В одном из огромных залов хижины Последний Министр расхаживал перед Великим Командиром и говорил такие слова:
— Я много думал, Великий Командирчик, плохо это или хорошо, что в державке твоей вовсе нет искусства? Вы используете книжки, как строительный материальчик, но должен тебе сказать: они создавались не совсем для этого… Один из плюшевых, насколько мне известно, пишет стихи, но вы их не издаете. Даже типографии нет в Великой Стране. Безусловно, сегодня эта проблемка мало кого волнует, но ведь надо думать о будущем. Конечно, у нас приказик определяет сознаньице, но кто знает, какой приказик мы решим отдать завтра и что именно определит он в головках твоих подданных? А вдруг однажды кто-нибудь придет к нам и спросит: «А чего это у нас нет искусства? Где оно? Ведь если мы настоящая державка, у нас непременно должно быть искусство». И мы должны уже сегодня знать, что будем отвечать завтра. Потому что настоящий Командирчик отличается от ненастоящих
Безголовый ничего не понимал. Например, не понимал, что такое искусство и чего это вдруг кому-то взбредет в голову спрашивать об его отсутствии в то время, когда в Великой Стране не хватает куда более необходимых вещей.

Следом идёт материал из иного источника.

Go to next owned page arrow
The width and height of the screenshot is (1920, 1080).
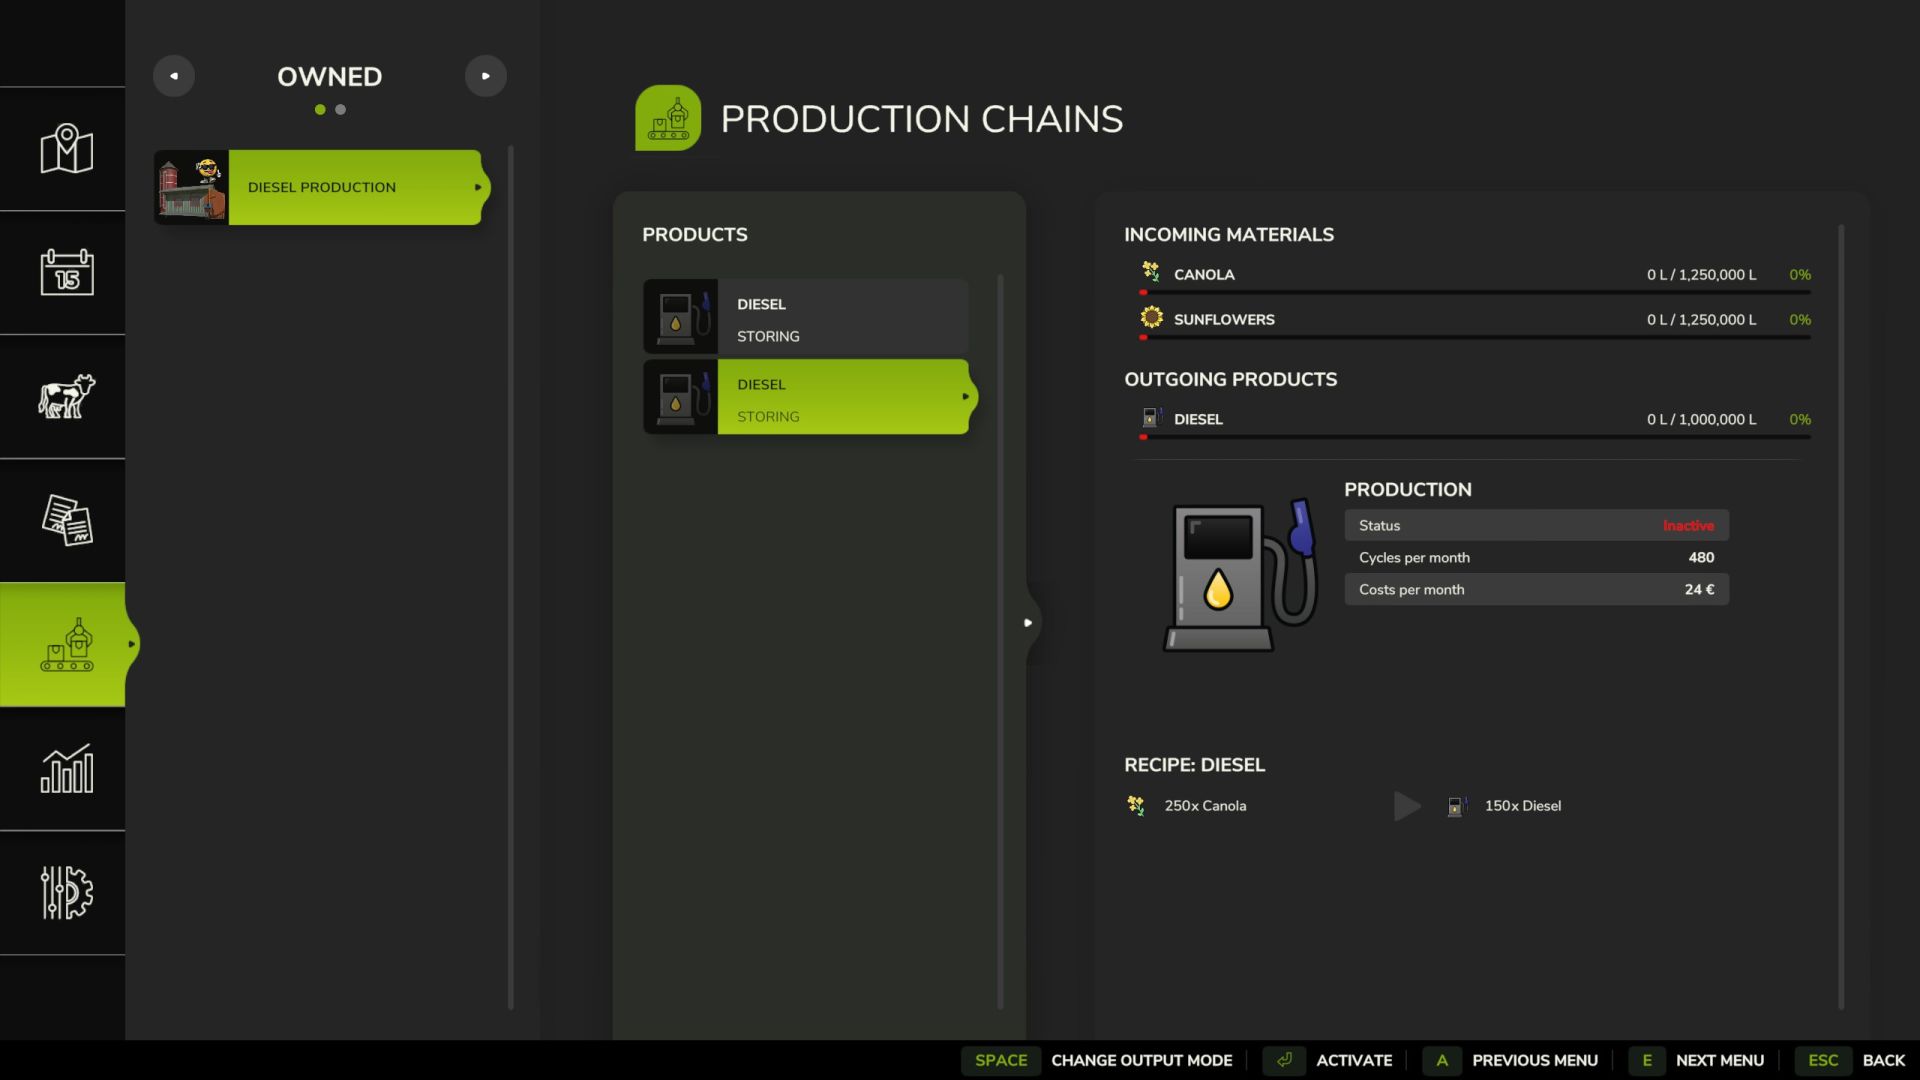click(x=486, y=76)
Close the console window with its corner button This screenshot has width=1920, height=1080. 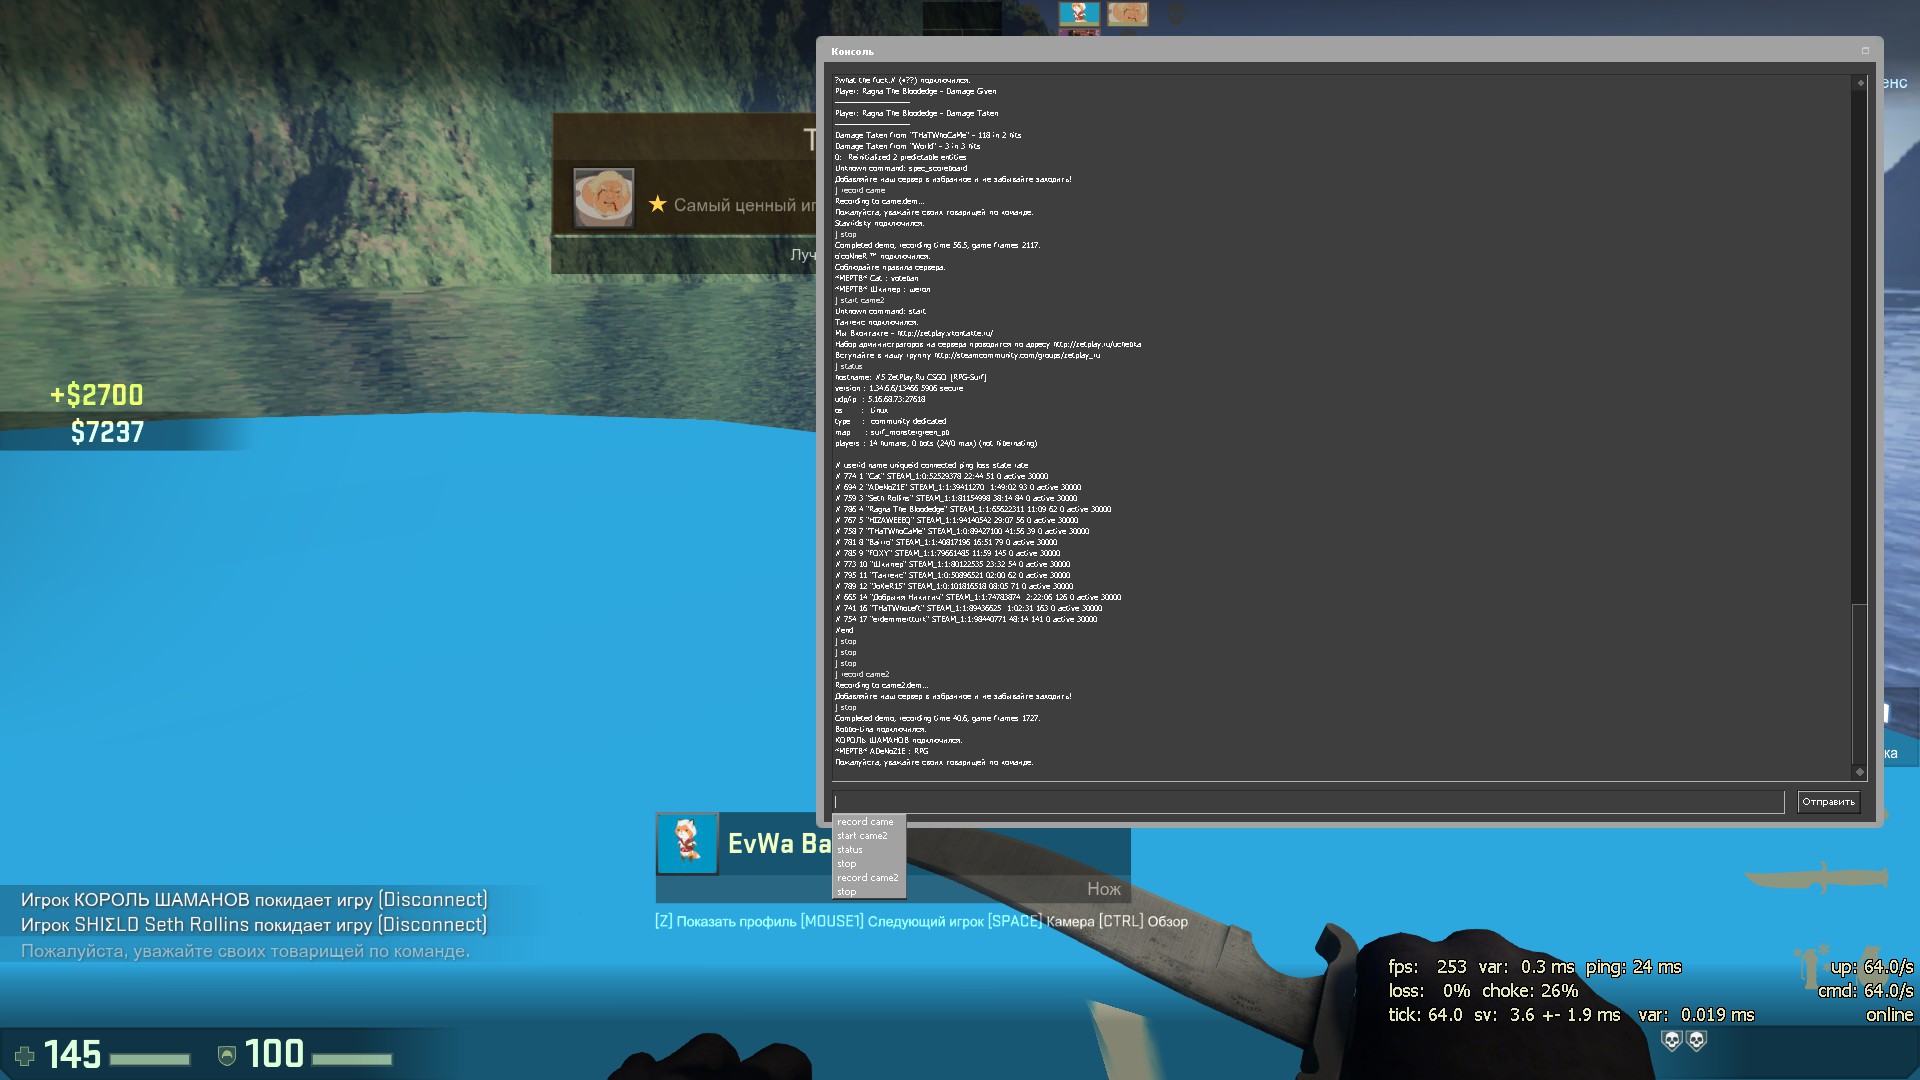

Но он безгранично верил Воробьеву. И от того, что его Последний Министр знает все и про него самого, и про жизнь его страны, Великий Командир испытывал неописуемый восторг. И чем более непонятно говорил Последний Министр — тем большее счастье разливалось в душе Великого Командира.
А Воробьев продолжал говорить такие слова:
— Итак, Великий Командирчик, ты, разумеется, понимаешь, что суть искусства — это поиск гармонии. Значит, искусство будет процветать в той стране, где гармонии в реальной жизни не существует, Без чего не может жить искусство? Без проблемок. Но! Чем лучше жизнь — тем меньше проблемок, а если в твоей державке искусства нет вовсе, это говорит только лишь о том, что Великая Страна живет прекрасно. По-настоящему, в полной гармонии, без проблем.
Воробьев замолчал, опустился в мягкое кресло, поглядел в восторженные, почти влюбленные глаза Безголового и подумал: «Конечно же, я велик! Мало того, что я — бессмертен, так я еще — единственный из нашего рода, кто не просто наблюдает жизнь, а создает ее…»
И он улыбнулся счастливой улыбкой.
Так и сидели они — Великий Командир и Последний Министр — друг против друга и счастливо улыбались. И было им обоим очень хорошо и покойно. Так хорошо и покойно, что они забыли: жизнь идет даже тогда, когда кажется, что ею управляешь.
Как только дверь за Мальвининой закрылась, Петрушин бросился к письменному столу, придвинул к себе бумагу, схватил карандаш.
«Что я делаю? — спросил он себя. — Зачем это все сейчас? И чего я вчера всю бумагу не изорвал, дурак…»
Но рвать бумагу не хотелось — карандаш тянулся к белым листам почти с нежностью.
А казалось бы: Петрушину надо бы сейчас на кровать упасть лицом вниз, отодрать эту проклятую улыбку — в конце концов на казнь можно и без нее идти — и рыдать вволю, рыдать, пока хватит слез. А как кончатся они, завыть от полного бессилия…
Мальвинина и не думала ничего отрицать. Как только Петрушин сказал, что, мол, какие противные слухи про нее ходят — сразу же все и объяснила.
— Почему ты решил, что это — сплетни? Так все и есть на самом деле, — спокойно сообщила она. — Да, я — любовница Великого Командира. Тебе разве это не льстит? Что плохого в том, что мне нравится бывать в этой великолепной хижине, нравится, что первый гражданин Великой Страны говорит мне «ты»… А тебе разве не приятно, что у тебя и у Великого Командира совпали вкусы? Знаешь, что забавно: он все время говорит, что у меня пышные формы, а ты называешь меня хрупкой, изящной и миниатюрной. Из этого я сделала вывод, что я ужасно многообразна. — Мальвинина улыбалась одними глазами — так научились делать все плюшевые.